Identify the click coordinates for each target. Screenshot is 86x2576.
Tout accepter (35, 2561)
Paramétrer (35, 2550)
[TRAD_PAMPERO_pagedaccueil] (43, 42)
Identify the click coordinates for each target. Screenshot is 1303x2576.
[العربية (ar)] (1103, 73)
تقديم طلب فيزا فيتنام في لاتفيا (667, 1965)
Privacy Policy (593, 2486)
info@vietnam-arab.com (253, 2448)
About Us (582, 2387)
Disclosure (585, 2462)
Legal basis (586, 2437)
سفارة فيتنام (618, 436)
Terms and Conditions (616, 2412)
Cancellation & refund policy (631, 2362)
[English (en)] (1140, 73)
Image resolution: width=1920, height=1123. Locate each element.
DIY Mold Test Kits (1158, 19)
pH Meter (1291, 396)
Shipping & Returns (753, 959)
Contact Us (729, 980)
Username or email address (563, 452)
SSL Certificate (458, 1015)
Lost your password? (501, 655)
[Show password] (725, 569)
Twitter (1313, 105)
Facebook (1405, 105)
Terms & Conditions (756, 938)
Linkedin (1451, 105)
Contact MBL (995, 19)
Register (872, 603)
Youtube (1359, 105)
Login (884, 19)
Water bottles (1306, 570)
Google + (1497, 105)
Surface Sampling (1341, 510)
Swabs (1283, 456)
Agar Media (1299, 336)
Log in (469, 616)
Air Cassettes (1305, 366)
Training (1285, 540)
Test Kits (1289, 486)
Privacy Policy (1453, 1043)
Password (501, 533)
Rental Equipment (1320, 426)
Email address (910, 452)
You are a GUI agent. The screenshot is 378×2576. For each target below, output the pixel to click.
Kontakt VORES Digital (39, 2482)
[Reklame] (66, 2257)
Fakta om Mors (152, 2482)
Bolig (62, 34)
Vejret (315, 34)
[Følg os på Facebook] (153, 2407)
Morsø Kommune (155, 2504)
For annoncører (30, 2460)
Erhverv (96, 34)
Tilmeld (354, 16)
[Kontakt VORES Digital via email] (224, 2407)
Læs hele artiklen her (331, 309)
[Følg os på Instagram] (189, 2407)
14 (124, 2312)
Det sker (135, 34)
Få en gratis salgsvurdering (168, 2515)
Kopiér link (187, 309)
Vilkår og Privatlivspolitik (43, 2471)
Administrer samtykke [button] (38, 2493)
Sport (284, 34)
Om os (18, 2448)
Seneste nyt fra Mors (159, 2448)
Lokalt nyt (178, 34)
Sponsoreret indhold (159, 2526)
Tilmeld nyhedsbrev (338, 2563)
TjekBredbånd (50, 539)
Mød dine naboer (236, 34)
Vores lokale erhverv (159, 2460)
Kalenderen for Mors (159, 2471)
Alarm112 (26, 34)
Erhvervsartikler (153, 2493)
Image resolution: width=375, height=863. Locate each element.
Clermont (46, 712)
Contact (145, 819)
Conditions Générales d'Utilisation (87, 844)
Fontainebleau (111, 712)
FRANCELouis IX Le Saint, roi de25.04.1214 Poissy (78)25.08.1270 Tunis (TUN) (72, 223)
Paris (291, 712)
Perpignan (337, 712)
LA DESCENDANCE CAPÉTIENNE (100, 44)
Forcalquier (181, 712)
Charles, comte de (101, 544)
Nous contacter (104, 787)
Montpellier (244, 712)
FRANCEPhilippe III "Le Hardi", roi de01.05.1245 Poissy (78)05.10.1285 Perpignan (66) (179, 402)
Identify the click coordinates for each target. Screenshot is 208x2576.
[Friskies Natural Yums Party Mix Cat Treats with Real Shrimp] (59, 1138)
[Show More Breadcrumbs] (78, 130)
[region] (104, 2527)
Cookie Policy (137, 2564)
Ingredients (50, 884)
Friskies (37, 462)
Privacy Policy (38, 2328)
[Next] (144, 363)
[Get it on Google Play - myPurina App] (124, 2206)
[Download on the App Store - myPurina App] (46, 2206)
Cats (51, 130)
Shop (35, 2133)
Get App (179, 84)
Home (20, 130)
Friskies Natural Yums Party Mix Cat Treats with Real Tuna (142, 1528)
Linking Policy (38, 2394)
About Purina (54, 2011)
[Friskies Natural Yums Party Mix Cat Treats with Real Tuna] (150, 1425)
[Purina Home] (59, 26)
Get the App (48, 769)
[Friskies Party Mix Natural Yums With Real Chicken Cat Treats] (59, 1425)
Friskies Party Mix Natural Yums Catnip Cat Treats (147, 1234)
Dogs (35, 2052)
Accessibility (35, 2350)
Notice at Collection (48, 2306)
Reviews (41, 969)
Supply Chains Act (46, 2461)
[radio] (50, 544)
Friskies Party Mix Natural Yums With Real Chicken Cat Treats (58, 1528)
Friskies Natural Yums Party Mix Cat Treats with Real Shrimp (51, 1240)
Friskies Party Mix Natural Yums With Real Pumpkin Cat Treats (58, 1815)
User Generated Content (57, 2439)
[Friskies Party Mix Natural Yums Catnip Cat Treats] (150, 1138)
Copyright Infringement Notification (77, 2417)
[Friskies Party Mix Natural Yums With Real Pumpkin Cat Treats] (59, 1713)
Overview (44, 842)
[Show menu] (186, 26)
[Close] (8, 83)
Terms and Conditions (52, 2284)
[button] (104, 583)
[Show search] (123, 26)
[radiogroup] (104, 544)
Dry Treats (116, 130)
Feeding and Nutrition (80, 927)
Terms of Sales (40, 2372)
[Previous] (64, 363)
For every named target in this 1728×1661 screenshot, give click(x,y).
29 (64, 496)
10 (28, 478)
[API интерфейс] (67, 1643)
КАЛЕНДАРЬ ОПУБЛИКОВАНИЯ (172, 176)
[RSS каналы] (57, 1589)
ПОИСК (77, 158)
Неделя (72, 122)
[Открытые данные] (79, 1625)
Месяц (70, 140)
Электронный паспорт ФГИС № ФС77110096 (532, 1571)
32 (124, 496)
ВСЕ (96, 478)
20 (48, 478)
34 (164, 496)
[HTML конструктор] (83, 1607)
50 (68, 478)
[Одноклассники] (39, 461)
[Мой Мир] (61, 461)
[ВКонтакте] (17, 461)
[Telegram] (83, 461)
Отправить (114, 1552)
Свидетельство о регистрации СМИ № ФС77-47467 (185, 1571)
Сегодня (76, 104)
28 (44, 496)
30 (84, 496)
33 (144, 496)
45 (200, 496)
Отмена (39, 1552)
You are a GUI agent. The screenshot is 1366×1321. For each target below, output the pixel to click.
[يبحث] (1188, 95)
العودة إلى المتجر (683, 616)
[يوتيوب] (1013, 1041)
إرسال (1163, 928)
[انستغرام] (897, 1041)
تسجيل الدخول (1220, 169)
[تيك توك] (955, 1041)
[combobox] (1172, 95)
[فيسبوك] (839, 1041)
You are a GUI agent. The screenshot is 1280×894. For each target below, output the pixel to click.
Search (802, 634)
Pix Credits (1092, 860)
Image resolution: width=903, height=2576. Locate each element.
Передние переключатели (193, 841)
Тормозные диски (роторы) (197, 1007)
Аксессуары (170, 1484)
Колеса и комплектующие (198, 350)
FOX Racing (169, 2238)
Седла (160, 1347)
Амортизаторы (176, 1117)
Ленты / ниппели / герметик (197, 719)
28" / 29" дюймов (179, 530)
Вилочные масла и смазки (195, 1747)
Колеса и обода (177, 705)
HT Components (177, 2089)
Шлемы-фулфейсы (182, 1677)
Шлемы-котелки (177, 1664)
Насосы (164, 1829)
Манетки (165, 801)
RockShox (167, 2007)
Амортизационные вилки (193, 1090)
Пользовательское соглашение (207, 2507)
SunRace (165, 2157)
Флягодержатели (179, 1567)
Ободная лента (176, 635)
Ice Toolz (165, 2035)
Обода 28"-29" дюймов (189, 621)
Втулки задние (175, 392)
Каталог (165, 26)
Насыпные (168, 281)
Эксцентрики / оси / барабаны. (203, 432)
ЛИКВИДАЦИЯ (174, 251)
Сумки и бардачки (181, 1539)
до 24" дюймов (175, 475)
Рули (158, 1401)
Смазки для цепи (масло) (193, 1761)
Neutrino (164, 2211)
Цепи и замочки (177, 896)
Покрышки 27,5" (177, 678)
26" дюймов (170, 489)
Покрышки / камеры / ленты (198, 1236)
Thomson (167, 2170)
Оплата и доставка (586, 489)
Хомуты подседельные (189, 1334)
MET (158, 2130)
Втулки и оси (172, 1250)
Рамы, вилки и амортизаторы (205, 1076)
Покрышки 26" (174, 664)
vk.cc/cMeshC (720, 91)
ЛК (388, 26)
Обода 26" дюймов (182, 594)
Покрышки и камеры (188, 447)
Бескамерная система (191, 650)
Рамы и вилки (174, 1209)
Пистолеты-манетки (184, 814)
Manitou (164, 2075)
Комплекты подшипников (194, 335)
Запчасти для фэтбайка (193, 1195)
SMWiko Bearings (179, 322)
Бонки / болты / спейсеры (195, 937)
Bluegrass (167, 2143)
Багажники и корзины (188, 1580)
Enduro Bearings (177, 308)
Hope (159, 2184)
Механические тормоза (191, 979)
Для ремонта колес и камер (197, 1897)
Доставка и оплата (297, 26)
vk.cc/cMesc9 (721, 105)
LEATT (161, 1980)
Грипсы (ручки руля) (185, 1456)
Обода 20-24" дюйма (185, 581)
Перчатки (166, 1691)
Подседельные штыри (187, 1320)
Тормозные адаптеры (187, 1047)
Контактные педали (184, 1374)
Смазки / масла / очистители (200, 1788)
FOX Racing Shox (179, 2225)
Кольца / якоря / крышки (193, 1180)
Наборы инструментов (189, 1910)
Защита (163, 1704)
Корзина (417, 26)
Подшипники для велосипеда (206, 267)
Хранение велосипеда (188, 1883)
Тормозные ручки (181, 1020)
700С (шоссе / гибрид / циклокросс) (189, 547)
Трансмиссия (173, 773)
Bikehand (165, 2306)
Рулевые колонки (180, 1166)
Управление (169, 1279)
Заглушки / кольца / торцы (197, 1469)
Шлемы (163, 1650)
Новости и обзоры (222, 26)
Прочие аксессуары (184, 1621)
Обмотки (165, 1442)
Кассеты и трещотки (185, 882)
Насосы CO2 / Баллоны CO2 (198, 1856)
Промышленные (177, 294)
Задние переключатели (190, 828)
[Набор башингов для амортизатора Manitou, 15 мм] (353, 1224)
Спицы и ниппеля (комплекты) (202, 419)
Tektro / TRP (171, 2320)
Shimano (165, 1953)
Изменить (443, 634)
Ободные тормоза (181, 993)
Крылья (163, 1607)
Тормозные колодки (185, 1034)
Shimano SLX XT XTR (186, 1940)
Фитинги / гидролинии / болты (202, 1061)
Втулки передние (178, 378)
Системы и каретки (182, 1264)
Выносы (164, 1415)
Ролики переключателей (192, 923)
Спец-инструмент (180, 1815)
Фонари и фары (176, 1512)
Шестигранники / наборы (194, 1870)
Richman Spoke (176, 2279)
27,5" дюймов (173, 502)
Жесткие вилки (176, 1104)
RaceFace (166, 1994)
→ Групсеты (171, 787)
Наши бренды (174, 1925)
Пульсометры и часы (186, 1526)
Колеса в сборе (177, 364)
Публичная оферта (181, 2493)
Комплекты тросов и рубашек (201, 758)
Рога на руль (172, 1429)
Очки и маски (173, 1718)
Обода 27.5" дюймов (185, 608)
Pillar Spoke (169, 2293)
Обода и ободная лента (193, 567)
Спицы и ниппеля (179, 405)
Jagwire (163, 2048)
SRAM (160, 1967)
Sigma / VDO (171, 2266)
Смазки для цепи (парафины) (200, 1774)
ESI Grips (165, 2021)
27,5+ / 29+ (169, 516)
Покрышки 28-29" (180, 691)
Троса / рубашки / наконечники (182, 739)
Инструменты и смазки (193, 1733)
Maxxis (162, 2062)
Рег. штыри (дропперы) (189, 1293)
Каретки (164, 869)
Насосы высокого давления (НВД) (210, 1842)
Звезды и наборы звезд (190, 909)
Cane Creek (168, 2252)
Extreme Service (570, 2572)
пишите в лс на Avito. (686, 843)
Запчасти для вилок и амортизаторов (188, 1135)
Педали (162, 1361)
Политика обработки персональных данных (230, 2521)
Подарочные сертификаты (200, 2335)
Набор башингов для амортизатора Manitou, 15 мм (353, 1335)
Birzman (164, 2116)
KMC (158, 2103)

Exercise -
Show each line in the entries that holds the string "element".

Result of this exercise -
Image resolution: width=1920, height=1123. Locate each element.
Image resolution: width=375, height=863. Locate each element.
Image resolution: width=903, height=2576. Locate each element.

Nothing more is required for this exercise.